What you are asked to do: Please return everything from the start of the rows below down to the line containing "Looking at the screenshot, I should click(1430, 96).", both ends included, copied line for line without any change.

(Stored dataset rows)
◇ ◇ ◇ ◇ ◇

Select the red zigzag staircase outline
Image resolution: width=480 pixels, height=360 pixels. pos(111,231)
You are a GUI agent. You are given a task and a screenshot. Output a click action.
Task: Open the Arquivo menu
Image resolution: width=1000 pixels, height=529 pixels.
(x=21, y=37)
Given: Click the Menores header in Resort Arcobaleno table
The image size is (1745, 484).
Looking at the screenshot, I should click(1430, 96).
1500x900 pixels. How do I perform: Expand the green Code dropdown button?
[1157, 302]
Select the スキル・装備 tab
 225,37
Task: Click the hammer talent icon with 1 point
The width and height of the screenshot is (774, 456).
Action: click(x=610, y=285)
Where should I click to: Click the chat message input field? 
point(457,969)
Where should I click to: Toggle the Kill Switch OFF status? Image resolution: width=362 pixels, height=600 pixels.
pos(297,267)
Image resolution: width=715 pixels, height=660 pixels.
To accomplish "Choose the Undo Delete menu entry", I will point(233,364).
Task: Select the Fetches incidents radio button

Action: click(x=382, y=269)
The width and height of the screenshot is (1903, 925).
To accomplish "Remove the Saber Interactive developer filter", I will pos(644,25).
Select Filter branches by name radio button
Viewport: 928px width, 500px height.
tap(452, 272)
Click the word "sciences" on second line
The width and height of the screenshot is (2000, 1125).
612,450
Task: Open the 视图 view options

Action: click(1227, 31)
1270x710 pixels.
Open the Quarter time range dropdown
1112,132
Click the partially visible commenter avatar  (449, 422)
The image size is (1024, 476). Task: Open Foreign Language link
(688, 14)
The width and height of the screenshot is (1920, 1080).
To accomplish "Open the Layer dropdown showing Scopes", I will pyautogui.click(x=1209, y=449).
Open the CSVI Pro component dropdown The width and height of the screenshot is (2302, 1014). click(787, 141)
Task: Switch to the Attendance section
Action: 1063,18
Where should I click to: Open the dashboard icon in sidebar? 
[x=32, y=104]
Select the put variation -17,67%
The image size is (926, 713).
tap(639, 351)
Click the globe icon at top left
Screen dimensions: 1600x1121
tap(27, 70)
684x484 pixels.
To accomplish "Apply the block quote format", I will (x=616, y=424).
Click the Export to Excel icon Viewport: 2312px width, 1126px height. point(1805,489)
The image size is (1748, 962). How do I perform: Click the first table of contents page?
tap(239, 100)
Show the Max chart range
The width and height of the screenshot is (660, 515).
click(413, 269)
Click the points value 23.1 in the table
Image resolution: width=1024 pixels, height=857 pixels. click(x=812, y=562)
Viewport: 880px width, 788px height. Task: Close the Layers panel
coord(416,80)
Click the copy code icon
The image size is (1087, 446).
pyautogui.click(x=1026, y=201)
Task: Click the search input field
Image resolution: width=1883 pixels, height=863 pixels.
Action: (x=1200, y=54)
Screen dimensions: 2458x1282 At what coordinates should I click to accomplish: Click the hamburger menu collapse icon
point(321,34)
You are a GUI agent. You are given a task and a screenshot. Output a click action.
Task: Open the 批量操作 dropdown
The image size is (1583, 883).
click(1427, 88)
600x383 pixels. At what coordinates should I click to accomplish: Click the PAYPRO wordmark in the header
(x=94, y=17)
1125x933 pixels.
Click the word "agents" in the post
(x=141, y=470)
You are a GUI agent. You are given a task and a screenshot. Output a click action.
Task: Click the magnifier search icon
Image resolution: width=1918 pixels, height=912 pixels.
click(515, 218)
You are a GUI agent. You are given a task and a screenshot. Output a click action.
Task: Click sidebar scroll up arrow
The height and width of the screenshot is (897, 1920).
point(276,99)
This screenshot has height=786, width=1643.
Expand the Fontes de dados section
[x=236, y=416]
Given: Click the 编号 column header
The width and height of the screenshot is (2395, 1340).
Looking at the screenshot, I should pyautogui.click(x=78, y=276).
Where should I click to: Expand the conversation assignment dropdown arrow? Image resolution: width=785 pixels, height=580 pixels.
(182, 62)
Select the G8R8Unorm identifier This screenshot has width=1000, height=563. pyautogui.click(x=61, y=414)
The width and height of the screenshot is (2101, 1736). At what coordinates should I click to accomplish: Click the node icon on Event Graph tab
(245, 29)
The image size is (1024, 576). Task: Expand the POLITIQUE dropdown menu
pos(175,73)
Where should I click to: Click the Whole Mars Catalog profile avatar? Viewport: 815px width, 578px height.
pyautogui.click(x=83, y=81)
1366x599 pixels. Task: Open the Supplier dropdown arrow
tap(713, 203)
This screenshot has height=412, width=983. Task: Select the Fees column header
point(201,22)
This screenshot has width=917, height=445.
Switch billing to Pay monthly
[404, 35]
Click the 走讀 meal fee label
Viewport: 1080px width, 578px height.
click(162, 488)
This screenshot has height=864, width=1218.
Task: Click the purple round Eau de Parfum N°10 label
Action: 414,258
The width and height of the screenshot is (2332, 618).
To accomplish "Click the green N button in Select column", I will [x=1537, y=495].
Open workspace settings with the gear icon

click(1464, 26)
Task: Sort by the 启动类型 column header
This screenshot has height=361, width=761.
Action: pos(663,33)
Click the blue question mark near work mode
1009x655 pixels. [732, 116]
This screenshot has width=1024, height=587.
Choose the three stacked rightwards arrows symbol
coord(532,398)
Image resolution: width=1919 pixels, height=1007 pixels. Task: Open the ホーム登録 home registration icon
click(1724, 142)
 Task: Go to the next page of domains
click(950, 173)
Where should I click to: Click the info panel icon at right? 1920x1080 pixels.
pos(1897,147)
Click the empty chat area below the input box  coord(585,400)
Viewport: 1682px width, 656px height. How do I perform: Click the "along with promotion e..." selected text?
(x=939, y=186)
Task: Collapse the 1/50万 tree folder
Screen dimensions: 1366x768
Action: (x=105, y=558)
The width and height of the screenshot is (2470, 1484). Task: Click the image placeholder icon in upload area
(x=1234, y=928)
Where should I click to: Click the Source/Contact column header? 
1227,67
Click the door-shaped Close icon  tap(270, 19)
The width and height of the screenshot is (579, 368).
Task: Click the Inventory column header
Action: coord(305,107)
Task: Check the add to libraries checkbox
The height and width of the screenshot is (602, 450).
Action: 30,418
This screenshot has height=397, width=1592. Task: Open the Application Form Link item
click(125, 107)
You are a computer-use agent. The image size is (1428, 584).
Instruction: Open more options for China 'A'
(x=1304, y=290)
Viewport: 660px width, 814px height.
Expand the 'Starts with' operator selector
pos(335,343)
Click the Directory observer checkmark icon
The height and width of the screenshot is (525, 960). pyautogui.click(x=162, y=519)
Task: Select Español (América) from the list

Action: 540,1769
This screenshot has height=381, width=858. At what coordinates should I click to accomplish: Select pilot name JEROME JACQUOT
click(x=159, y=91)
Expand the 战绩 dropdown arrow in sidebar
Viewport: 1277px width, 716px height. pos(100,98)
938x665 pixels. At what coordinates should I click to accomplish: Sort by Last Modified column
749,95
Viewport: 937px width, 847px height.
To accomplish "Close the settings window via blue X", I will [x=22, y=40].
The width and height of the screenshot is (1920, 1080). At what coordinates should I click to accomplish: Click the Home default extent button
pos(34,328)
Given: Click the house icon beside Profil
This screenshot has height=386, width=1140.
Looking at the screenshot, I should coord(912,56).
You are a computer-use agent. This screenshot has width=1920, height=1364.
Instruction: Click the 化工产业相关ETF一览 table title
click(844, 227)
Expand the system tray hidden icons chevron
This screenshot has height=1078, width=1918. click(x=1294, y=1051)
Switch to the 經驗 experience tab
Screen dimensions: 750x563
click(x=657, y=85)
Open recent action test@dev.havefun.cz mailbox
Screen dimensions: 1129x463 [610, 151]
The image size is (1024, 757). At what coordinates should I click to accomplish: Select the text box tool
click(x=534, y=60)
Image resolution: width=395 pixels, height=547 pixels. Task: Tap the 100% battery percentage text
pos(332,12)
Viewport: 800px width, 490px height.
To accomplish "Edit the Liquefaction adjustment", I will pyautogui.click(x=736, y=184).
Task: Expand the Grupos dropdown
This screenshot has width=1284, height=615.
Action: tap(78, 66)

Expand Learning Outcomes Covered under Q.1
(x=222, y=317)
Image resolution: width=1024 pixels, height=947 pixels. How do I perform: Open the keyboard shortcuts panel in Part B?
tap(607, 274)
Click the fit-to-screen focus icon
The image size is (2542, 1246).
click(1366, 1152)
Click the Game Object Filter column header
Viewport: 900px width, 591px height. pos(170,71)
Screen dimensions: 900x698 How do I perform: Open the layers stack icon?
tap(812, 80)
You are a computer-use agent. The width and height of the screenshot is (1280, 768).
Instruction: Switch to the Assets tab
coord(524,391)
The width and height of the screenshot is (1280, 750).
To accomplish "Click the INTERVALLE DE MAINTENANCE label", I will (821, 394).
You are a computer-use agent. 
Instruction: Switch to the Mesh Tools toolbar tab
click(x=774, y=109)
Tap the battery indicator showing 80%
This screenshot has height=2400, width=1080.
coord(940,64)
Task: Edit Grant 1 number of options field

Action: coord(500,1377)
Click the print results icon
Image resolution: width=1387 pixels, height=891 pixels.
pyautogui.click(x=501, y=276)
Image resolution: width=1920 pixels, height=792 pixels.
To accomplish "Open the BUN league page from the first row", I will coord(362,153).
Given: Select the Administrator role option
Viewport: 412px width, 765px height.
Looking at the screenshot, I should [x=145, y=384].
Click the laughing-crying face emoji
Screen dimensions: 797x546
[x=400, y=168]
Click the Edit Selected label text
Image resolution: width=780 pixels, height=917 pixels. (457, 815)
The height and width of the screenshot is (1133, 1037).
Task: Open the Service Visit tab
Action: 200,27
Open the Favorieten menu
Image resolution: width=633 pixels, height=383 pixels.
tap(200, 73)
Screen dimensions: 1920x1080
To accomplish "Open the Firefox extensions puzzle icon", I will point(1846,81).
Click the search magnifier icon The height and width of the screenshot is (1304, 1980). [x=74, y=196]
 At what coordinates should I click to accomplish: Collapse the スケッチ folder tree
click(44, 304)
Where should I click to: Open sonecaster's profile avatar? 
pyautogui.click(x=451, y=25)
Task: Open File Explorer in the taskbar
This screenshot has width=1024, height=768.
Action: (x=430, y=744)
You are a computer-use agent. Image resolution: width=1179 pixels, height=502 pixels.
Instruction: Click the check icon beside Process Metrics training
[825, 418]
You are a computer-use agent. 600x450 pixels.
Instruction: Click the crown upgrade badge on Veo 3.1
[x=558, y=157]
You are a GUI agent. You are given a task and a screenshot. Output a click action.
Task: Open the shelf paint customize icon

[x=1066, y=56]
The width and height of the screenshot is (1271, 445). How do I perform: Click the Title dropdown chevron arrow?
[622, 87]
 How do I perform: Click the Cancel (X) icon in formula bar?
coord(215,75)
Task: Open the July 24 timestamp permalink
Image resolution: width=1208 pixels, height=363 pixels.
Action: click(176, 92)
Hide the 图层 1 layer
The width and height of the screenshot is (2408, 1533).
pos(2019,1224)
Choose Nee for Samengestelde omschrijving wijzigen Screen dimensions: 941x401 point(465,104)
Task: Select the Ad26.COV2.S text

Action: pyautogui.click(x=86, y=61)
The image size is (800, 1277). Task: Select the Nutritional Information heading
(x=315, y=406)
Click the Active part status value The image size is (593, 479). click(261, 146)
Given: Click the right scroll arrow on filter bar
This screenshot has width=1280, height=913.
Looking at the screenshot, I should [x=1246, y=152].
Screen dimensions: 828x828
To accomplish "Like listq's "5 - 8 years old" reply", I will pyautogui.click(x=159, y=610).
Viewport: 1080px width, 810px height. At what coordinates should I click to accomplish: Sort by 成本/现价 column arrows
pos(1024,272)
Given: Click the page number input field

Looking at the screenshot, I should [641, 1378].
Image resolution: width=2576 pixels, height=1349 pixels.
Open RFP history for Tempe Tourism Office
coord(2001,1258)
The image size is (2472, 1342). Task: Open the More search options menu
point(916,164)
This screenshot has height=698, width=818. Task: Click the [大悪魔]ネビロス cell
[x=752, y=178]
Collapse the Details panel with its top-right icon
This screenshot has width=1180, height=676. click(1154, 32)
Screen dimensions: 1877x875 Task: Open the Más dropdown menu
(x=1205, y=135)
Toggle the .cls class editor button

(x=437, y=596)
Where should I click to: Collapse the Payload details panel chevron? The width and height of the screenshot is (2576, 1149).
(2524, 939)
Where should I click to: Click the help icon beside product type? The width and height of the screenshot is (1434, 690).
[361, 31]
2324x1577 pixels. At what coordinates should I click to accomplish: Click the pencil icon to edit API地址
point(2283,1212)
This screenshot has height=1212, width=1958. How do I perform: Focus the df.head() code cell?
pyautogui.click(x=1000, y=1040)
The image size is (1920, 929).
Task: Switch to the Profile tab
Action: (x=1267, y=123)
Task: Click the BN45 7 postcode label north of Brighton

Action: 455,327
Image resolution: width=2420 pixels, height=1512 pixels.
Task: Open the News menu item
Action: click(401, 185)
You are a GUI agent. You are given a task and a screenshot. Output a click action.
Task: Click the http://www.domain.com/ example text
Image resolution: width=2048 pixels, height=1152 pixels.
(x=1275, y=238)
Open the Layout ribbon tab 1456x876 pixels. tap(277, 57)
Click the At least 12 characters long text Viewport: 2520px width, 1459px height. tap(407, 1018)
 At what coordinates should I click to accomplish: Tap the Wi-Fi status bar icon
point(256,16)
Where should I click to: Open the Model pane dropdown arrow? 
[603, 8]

◇ ◇ ◇ ◇ ◇

Task solution:
Select the red zigzag staircase outline
Image resolution: width=480 pixels, height=360 pixels. pos(111,231)
You are a GUI agent. You are given a task and a screenshot. Output a click action.
Task: Open the Arquivo menu
Image resolution: width=1000 pixels, height=529 pixels.
(x=21, y=37)
Given: Click the Menores header in Resort Arcobaleno table
The image size is (1745, 484).
Looking at the screenshot, I should click(1430, 96).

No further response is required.